Ce fan-club, on le connaît. Dès qu’il faut jouer la dame patronnesse-gauche-caviar, c’est d’ailleurs peu ou prou le même. Show-biz bien glauque cherchant à peu de frais une vertu révolutionnaire… Bourgeoises échauffées par le contact des tueurs… Politiciens deuxièmes couteaux quêtant les projecteurs… Citons-en quand même – qu’au moins on n’oublie pas ces honteux soutiens d’un assassin : l’abbé Pierre, Christophe Alévêque, Jacques Audiard, Guy Bedos, Daniel Bensaïd, Richard Berry, Olivier Besancenot, Jane Birkin, José Bové, Patrice Chéreau, Pascale Clark, Régine Deforges, Bertrand Delanoë, Julien Dray, Anny Duperey, Jean Ferrat, Dan Franck, Adeline Hazan, Jacques Higelin, François Hollande, Alain Krivine, Bernard-Henri Lévy, Lio, Miou-Miou, Georges Moustaki, Renaud Muselier, Philippe Sollers, Fred Vargas, Daniel Picouly, Yves Simon, Jacques Tardi, Pierre Vidal-Naquet, Dominique Voynet, etc.

Aussi, le “groupe communiste de la ville de Paris”, le “bureau national du Parti socialiste”, la “Ligue des droits de l’homme”, la “fondation Danielle-Mitterrand”. Enfin, le Conseil de Paris, dont la majorité fit du tueur gauchiste un « ami de la ville de Paris ».

Honte et mépris sur tous ces « idiots utiles » (formule de Lénine).

Mention spéciale pour les actuels dirigeants communistes, minables zombies ignorant tout de leur propre histoire.
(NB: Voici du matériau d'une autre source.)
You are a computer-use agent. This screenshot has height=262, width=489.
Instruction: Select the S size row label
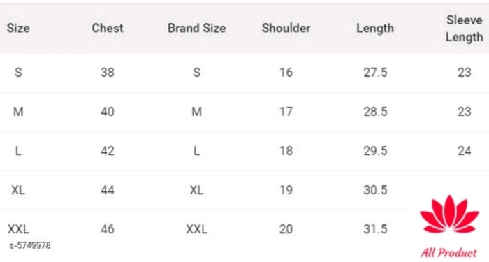(x=18, y=73)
Savent-ils, ces factices « communistes », qu’en Italie, le Parti communiste (PCI) combattit férocement les maoïstes Brigades rouges qui, de fait, avaient infiltré ses sections du nord de l’Italie et ses syndicats d’usine ? Non, bien sûr : eh bien, qu’ils lisent ce qui suit, faits sur lesquels l’auteur s’est tu plus de vingt ans.
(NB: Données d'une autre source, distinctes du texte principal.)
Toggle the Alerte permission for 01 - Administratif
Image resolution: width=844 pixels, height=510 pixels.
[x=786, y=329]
Dans la décennie 80, un appareil secret anti-BR existait à la direction du PCI. Il obéissait, alors, au député communiste Antonello Trombadori. Cet appareil « militaire » clandestin expurgeait les brigadistes du PCI – guerre secrète qui fit plus d’un mort. Son chef opérationnel était un homme (encore jeune), connu comme « Camarade Burgos ». L’auteur l’a longuement rencontré à Florence, en 1995, par le contact de la « Camarade Laura ». Ces communistes purs et durs n’avaient que haine et mépris pour les Brigadistes, Battisti & Co. – à éliminer comme des cafards, disaient-ils. Vu leur âge, « Burgos » et « Laura » sont toujours en vie. Et voyant les freluquets “communistes” mondains parisiens soutenir Battisti, sans doute n’ont-ils eu qu’une seule envie : celle de vomir.